City Councilman Jeffrey Koch was cited by a Pittsburgh police officer for harassment and disorderly conduct during a girls softball game Sunday night in Brookline.
Mr. Koch will receive the citations in the mail from narcotics Detective Brian Nicholas.
The citations concern allegations that Mr. Koch used his chest to bump Detective Nicholas' brother, Joseph Nicholas, Brookline's softball coach, as he tried to break up a fight at the game, which took place at the Brookline Memorial Recreation Center in the 1400 block of Brookline Boulevard.
Joseph Nicholas, who is also a Pittsburgh police officer and is assigned to the Hill District station, was off-duty at the time.
In a statement released late yesterday, Mr. Koch said, "Any citation given would be unwarranted. I did absolutely nothing wrong. It is my intention to zealously challenge any citations or allegations of wrongdoing."
Mr. Koch, 44, of Arlington, said he had not yet received the citations.
Asked whether he had asked the police to just let the matter drop, he said, "Well, that was my initial thought, but now I'm not sure it's going to happen."
Joseph Nicholas said his Brookline players had endured razzing and threats throughout their game against a team from the South Side on Sunday when things took a bad turn around the seventh inning.
Mr. Nicholas said Bill Gallagher, the football coach at Perry Traditional Academy, got into an argument with South Side fans while trying to defend his daughter, one of the Brookline players.
Mr. Nicholas said he told the South Side fans he was a police officer and asked them to settle down. He said he was separating Mr. Gallagher and South Side's coach, Gary Bevan, when Mr. Bevan's daughter, Heather, attacked him.
As things deteriorated, Mr. Nicholas said he asked his wife to call 911. He also contacted his brother, who was nearby and on his way to a private security job while in uniform, a common practice for police officers.
When Detective Nicholas arrived, he was asked by his brother to detain Ms. Bevan, 22, of Arlington.
"Her dad reaches out for my brother," said Mr. Nicholas. "I grab her dad and put him into the fence. I said, 'Stand right there.' All of a sudden I heard, 'Hey!' I look to my right and this big guy comes down and bangs me with his chest. I said, 'Back off, I'm a police officer.' He goes, 'What does that mean to me? What do I care if you're a policeman?'
"That," Mr. Nicholas said. "was the councilman."
Detective Nicholas stepped between his brother and Mr. Koch and gave the councilman a shove, Mr. Nicholas said. The councilman tried to grab a garbage can and ended up falling over, Mr. Nicholas said.

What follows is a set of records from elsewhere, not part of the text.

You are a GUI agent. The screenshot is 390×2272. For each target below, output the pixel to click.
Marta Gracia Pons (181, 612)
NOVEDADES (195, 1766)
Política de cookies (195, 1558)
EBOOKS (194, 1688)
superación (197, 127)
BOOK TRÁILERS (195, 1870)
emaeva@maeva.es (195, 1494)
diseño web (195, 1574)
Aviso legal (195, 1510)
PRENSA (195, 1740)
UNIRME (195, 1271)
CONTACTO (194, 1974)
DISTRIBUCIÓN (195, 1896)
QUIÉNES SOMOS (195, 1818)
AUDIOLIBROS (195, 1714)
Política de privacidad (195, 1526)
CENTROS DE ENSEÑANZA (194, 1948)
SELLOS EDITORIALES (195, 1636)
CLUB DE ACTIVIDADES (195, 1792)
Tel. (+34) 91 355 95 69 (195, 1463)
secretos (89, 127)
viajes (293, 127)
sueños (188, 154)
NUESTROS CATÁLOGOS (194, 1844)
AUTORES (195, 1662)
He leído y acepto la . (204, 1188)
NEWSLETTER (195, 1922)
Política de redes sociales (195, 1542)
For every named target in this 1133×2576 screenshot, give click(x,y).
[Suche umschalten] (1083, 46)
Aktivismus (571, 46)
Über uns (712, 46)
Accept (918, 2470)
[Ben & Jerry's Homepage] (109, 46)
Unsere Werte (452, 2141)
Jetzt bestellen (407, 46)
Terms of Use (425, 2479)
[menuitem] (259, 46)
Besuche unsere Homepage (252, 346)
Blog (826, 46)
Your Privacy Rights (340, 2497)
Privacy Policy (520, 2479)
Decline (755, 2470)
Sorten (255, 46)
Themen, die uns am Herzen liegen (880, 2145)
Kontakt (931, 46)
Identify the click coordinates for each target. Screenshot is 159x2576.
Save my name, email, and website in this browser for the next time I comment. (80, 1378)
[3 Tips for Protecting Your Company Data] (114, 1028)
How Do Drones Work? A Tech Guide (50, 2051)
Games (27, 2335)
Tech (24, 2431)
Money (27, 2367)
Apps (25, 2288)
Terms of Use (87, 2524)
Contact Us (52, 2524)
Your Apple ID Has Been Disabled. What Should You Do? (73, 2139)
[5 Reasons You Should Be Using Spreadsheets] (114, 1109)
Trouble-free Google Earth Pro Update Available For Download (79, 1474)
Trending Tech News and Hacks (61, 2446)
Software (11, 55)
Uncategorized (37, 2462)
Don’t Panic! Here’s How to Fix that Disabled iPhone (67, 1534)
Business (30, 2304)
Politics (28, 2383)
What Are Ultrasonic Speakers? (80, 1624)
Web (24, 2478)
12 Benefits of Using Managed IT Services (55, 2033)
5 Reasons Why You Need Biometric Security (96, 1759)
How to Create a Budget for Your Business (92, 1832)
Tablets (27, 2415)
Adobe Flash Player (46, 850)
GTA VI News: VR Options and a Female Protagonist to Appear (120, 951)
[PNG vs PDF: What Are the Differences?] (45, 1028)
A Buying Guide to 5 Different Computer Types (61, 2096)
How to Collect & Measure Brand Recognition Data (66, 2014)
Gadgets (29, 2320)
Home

Pittsburgh police from the South Side station responded to the fight around 10 p.m. and charged Ms. Bevan with assault. Ms. Bevan was released on her own recognizance.
A police affidavit supporting the arrest said Ms. Bevan came out on the field and refused to comply with several warnings to leave. It said she then punched Joseph Nicholas three or four times after he identified himself as a police officer.
"I'm really not allowed to say anything right now," Ms. Bevan said yesterday. She said she had obtained a lawyer, whose name she would not reveal.
In his statement, Mr. Koch described the incident as a "minor altercation that did not involve me. The only thing that I can say about this is that at no time did I act inappropriately, and at no time did I violate any law."
One of Mr. Koch's foes in the special election, Jason Phillips, of the South Side Flats, criticized Mr. Koch during the public comment period at council's meeting yesterday.
"I don't think a children's sporting event is the place to flex your muscle," Mr. Phillips said. "I believe you are guilty of at least bad judgment. ... When you do things like that, you put others at risk. You're supposed to be a pillar of our community. Please represent us. Don't embarrass us."